Conforme o documento, que é assinado pelo CFO e diretor de relações com investidores da companhia, Rafael Bergman, a unidade foi vendida por R$ 750 milhões. O valor se refere ao repasse da planta industrial, dos canaviais e dos contratos com fornecedores, incluindo até mesmo os investimentos para manutenção de entressafra, que serão assumidos pela Colorado.

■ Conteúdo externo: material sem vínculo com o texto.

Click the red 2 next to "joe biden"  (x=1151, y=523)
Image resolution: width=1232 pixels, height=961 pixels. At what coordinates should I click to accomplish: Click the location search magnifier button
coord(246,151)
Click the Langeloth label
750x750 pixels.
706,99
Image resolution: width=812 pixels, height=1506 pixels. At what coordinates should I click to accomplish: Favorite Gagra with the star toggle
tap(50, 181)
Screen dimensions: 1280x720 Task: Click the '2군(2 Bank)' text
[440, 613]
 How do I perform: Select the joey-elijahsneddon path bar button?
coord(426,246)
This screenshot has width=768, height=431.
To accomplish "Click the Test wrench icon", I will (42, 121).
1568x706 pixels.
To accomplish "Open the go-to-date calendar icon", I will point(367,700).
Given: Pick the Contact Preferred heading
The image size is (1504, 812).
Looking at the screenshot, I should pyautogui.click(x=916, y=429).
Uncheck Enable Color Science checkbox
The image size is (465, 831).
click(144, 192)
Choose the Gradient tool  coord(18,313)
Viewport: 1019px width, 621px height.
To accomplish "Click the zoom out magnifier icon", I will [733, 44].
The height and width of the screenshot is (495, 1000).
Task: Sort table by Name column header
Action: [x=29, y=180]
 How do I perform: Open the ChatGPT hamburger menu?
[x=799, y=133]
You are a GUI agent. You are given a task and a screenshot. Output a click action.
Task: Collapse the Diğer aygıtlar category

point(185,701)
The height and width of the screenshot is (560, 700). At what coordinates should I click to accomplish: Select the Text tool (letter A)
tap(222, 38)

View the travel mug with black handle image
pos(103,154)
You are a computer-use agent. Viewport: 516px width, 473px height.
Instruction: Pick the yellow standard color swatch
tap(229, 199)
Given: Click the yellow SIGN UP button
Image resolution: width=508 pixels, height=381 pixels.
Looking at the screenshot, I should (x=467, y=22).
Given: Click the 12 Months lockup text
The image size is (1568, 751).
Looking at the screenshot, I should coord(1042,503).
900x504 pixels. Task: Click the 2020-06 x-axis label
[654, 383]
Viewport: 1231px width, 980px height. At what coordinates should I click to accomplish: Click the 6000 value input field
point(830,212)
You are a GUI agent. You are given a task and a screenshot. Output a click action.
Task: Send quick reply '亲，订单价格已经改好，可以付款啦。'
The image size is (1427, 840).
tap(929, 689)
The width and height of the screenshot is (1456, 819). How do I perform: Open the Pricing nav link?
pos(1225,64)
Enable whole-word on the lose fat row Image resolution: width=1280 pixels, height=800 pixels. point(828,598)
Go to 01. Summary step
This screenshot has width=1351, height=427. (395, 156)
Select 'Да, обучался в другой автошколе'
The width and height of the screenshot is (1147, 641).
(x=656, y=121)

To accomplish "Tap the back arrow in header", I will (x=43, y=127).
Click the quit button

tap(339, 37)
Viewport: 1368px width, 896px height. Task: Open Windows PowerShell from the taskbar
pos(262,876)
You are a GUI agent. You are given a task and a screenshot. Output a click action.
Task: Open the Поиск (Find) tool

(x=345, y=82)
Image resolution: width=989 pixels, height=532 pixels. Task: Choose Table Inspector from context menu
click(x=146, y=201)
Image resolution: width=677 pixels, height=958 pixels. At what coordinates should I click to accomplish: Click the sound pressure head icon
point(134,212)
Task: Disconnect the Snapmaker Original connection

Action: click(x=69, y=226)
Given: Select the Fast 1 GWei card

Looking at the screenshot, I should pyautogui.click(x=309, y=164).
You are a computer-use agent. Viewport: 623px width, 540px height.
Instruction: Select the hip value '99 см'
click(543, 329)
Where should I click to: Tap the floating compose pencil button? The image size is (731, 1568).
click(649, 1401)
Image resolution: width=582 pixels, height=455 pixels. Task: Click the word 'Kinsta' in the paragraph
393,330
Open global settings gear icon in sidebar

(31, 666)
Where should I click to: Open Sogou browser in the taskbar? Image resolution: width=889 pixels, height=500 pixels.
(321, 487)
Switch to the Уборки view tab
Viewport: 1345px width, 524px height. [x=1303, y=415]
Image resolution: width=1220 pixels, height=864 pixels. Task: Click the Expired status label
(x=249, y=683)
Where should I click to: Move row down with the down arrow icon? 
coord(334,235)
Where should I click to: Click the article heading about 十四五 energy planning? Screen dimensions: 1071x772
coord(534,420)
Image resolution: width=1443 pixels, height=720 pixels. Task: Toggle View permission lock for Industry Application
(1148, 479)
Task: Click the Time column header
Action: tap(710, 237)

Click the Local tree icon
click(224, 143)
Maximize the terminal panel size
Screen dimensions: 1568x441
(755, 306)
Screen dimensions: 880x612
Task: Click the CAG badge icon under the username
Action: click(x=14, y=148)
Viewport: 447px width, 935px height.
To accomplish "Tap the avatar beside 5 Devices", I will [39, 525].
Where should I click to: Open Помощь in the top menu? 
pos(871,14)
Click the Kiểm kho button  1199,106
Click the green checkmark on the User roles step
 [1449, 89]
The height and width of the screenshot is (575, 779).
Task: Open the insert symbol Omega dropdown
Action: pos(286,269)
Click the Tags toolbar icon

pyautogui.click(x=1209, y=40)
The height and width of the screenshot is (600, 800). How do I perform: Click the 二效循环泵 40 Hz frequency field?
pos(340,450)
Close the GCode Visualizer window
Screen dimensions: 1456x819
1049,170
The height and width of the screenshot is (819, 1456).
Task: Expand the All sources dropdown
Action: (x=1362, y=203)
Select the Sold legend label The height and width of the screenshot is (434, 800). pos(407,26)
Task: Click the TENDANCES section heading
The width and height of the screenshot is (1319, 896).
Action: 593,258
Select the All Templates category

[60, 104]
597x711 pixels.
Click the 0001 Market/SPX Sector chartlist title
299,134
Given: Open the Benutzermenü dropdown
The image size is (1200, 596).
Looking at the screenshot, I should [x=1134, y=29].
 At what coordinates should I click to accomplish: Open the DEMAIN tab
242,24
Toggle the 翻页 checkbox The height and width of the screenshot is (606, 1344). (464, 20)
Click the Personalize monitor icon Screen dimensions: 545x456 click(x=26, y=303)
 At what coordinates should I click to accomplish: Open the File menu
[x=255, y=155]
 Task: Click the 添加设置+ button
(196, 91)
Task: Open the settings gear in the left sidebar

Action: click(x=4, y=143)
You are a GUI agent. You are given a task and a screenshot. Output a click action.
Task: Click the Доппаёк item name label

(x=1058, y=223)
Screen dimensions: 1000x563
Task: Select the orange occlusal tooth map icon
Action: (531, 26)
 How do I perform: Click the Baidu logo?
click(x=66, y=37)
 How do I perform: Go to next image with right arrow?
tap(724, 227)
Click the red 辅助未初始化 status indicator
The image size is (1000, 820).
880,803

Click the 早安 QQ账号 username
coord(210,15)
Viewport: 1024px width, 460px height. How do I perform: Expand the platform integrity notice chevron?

“O pagamento será realizado à vista na data de conclusão da operação, sujeito a eventuais ajustes usuais para negócios desta natureza”, afirma, reforçando que a conclusão da operação depende da aprovação do Conselho Administrativo de Defesa Econômica (Cade) e do cumprimento de outras condições estabelecidas em contratos.
Ainda de acordo com a Raízen, a Continental possui capacidade instalada para moer, aproximadamente, 2 milhões de toneladas por safra. Desta forma, o valor da aquisição foi equivalente a R$ 375 por tonelada.
Posteriormente, o grupo Colorado confirmou a compra da usina por meio de um comunicado. “A operação representa um marco na expansão e no fortalecimento da presença do grupo no setor sucroenergético, reforçando a busca constante por sinergias operacionais, ganhos de eficiência e crescimento sustentável”, disse.
Ainda de acordo com a Colorado, o Santander atuou como seu assessor financeiro exclusivo em todas as etapas do processo. “Com esta aquisição, o grupo amplia sua capacidade produtiva e reafirma o compromisso de longo prazo com o desenvolvimento regional, a sustentabilidade e a excelência em gestão e operação de suas unidades”, complementa.
O fato relevante da Raízen ainda acrescenta que, após a conclusão desta venda e de outras operações já anunciadas, a sucroenergética passará a controlar 24 usinas. Desta forma, a capacidade instalada de moagem do grupo passa a ser de cerca de 73 milhões de toneladas por safra.
Ao longo dos últimos meses, a companhia anunciou a paralisação das usinas Santa Elisa e MB, além da venda das unidades Leme, Rio Brilhante e Passa Tempo.
“Essa transação está alinhada à estratégia da companhia de otimização de seu portfólio de ativos, simplificação das operações e captura de eficiências, com foco na melhoria da rentabilidade de seu portfólio agroindustrial”, complementa a Raízen.